▸ **TRY IT**
Copy out each line below exactly as written.
##########
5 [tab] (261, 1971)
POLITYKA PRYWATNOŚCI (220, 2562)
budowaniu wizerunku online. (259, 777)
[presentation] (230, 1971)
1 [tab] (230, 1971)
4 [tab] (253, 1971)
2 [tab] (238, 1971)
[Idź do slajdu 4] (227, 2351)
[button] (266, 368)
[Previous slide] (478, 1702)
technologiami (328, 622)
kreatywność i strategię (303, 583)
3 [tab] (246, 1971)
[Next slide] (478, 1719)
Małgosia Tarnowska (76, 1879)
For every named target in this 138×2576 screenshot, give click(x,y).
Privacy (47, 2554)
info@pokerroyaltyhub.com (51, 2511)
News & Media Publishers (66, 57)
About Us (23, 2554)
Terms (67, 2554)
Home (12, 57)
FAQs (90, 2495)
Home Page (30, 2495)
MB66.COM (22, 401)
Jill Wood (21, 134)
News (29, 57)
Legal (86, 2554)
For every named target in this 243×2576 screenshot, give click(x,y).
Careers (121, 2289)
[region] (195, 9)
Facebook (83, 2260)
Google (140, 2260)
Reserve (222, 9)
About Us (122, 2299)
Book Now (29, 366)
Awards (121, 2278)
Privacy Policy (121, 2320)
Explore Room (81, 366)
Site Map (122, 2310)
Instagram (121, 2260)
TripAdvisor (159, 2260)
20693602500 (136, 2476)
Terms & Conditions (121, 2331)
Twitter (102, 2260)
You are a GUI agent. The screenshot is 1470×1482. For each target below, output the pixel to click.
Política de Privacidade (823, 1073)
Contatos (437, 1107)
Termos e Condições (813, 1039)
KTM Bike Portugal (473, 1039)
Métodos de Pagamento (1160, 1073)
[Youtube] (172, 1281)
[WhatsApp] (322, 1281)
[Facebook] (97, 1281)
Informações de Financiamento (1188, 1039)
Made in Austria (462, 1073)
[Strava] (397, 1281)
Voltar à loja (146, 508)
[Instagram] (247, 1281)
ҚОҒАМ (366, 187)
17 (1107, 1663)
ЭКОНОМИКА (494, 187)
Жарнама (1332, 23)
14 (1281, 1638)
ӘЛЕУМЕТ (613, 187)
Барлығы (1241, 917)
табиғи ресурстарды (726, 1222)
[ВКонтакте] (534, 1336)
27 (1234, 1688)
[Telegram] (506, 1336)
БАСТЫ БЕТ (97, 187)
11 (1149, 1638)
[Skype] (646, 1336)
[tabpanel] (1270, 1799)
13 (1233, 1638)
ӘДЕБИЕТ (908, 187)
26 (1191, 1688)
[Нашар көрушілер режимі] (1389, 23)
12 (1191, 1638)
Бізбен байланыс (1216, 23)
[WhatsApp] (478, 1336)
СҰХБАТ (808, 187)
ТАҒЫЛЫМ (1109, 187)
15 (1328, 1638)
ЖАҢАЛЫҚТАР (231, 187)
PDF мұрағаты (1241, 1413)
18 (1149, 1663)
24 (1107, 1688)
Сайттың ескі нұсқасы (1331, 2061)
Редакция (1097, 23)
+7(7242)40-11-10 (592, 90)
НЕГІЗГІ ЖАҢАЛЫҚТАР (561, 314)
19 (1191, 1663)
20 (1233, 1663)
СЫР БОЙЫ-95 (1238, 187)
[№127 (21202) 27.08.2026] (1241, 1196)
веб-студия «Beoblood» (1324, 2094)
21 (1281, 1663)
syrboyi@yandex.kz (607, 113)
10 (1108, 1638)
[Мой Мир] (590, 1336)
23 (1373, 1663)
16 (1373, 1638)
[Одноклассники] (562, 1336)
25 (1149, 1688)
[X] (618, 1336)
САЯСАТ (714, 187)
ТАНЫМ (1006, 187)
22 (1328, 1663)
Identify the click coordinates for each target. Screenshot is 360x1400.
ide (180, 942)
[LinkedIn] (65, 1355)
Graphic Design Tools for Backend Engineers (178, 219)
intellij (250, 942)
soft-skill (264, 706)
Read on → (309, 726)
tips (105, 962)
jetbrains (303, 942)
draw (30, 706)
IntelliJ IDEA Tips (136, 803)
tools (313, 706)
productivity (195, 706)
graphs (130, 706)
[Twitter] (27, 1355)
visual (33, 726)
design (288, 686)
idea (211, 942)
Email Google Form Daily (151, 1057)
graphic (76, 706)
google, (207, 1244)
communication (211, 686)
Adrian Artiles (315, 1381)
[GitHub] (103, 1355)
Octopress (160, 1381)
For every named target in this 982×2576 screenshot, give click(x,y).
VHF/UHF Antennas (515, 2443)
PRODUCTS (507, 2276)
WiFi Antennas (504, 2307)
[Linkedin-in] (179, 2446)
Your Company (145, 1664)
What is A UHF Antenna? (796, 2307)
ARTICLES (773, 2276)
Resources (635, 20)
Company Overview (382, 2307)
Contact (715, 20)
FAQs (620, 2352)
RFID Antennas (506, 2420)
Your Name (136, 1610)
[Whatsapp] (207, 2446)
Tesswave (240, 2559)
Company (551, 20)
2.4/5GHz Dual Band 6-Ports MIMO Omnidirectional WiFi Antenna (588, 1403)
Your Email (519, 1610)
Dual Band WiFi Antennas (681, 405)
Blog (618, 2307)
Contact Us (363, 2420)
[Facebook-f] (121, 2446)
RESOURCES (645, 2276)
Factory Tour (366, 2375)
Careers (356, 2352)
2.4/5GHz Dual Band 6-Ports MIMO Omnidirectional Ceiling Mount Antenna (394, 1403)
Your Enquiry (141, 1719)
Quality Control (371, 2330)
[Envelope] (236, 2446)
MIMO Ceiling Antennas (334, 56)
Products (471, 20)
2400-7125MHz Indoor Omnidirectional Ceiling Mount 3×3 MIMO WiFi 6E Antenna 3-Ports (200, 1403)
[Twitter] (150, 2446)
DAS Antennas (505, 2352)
##########
▸ **RESULT OF THIS EXERCISE**
5 [tab] (261, 1971)
POLITYKA PRYWATNOŚCI (220, 2562)
budowaniu wizerunku online. (259, 777)
[presentation] (230, 1971)
1 [tab] (230, 1971)
4 [tab] (253, 1971)
2 [tab] (238, 1971)
[Idź do slajdu 4] (227, 2351)
[button] (266, 368)
[Previous slide] (478, 1702)
technologiami (328, 622)
kreatywność i strategię (303, 583)
3 [tab] (246, 1971)
[Next slide] (478, 1719)
Małgosia Tarnowska (76, 1879)
For every named target in this 138×2576 screenshot, give click(x,y).
Privacy (47, 2554)
info@pokerroyaltyhub.com (51, 2511)
News & Media Publishers (66, 57)
About Us (23, 2554)
Terms (67, 2554)
Home (12, 57)
FAQs (90, 2495)
Home Page (30, 2495)
MB66.COM (22, 401)
Jill Wood (21, 134)
News (29, 57)
Legal (86, 2554)
For every named target in this 243×2576 screenshot, give click(x,y).
Careers (121, 2289)
[region] (195, 9)
Facebook (83, 2260)
Google (140, 2260)
Reserve (222, 9)
About Us (122, 2299)
Book Now (29, 366)
Awards (121, 2278)
Privacy Policy (121, 2320)
Explore Room (81, 366)
Site Map (122, 2310)
Instagram (121, 2260)
TripAdvisor (159, 2260)
20693602500 (136, 2476)
Terms & Conditions (121, 2331)
Twitter (102, 2260)
You are a GUI agent. The screenshot is 1470×1482. For each target below, output the pixel to click.
Política de Privacidade (823, 1073)
Contatos (437, 1107)
Termos e Condições (813, 1039)
KTM Bike Portugal (473, 1039)
Métodos de Pagamento (1160, 1073)
[Youtube] (172, 1281)
[WhatsApp] (322, 1281)
[Facebook] (97, 1281)
Informações de Financiamento (1188, 1039)
Made in Austria (462, 1073)
[Strava] (397, 1281)
Voltar à loja (146, 508)
[Instagram] (247, 1281)
ҚОҒАМ (366, 187)
17 (1107, 1663)
ЭКОНОМИКА (494, 187)
Жарнама (1332, 23)
14 (1281, 1638)
ӘЛЕУМЕТ (613, 187)
Барлығы (1241, 917)
табиғи ресурстарды (726, 1222)
[ВКонтакте] (534, 1336)
27 (1234, 1688)
[Telegram] (506, 1336)
БАСТЫ БЕТ (97, 187)
11 (1149, 1638)
[Skype] (646, 1336)
[tabpanel] (1270, 1799)
13 (1233, 1638)
ӘДЕБИЕТ (908, 187)
26 (1191, 1688)
[Нашар көрушілер режимі] (1389, 23)
12 (1191, 1638)
Бізбен байланыс (1216, 23)
[WhatsApp] (478, 1336)
СҰХБАТ (808, 187)
ТАҒЫЛЫМ (1109, 187)
15 (1328, 1638)
ЖАҢАЛЫҚТАР (231, 187)
PDF мұрағаты (1241, 1413)
18 (1149, 1663)
24 (1107, 1688)
Сайттың ескі нұсқасы (1331, 2061)
Редакция (1097, 23)
+7(7242)40-11-10 (592, 90)
НЕГІЗГІ ЖАҢАЛЫҚТАР (561, 314)
19 (1191, 1663)
20 (1233, 1663)
СЫР БОЙЫ-95 (1238, 187)
[№127 (21202) 27.08.2026] (1241, 1196)
веб-студия «Beoblood» (1324, 2094)
21 (1281, 1663)
syrboyi@yandex.kz (607, 113)
10 (1108, 1638)
[Мой Мир] (590, 1336)
23 (1373, 1663)
16 (1373, 1638)
[Одноклассники] (562, 1336)
25 (1149, 1688)
[X] (618, 1336)
САЯСАТ (714, 187)
ТАНЫМ (1006, 187)
22 (1328, 1663)
Identify the click coordinates for each target. Screenshot is 360x1400.
ide (180, 942)
[LinkedIn] (65, 1355)
Graphic Design Tools for Backend Engineers (178, 219)
intellij (250, 942)
soft-skill (264, 706)
Read on → (309, 726)
tips (105, 962)
jetbrains (303, 942)
draw (30, 706)
IntelliJ IDEA Tips (136, 803)
tools (313, 706)
productivity (195, 706)
graphs (130, 706)
[Twitter] (27, 1355)
visual (33, 726)
design (288, 686)
idea (211, 942)
Email Google Form Daily (151, 1057)
graphic (76, 706)
google, (207, 1244)
communication (211, 686)
Adrian Artiles (315, 1381)
[GitHub] (103, 1355)
Octopress (160, 1381)
For every named target in this 982×2576 screenshot, give click(x,y).
VHF/UHF Antennas (515, 2443)
PRODUCTS (507, 2276)
WiFi Antennas (504, 2307)
[Linkedin-in] (179, 2446)
Your Company (145, 1664)
What is A UHF Antenna? (796, 2307)
ARTICLES (773, 2276)
Resources (635, 20)
Company Overview (382, 2307)
Contact (715, 20)
FAQs (620, 2352)
RFID Antennas (506, 2420)
Your Name (136, 1610)
[Whatsapp] (207, 2446)
Tesswave (240, 2559)
Company (551, 20)
2.4/5GHz Dual Band 6-Ports MIMO Omnidirectional WiFi Antenna (588, 1403)
Your Email (519, 1610)
Dual Band WiFi Antennas (681, 405)
Blog (618, 2307)
Contact Us (363, 2420)
[Facebook-f] (121, 2446)
RESOURCES (645, 2276)
Factory Tour (366, 2375)
Careers (356, 2352)
2.4/5GHz Dual Band 6-Ports MIMO Omnidirectional Ceiling Mount Antenna (394, 1403)
Your Enquiry (141, 1719)
Quality Control (371, 2330)
[Envelope] (236, 2446)
MIMO Ceiling Antennas (334, 56)
Products (471, 20)
2400-7125MHz Indoor Omnidirectional Ceiling Mount 3×3 MIMO WiFi 6E Antenna 3-Ports (200, 1403)
[Twitter] (150, 2446)
DAS Antennas (505, 2352)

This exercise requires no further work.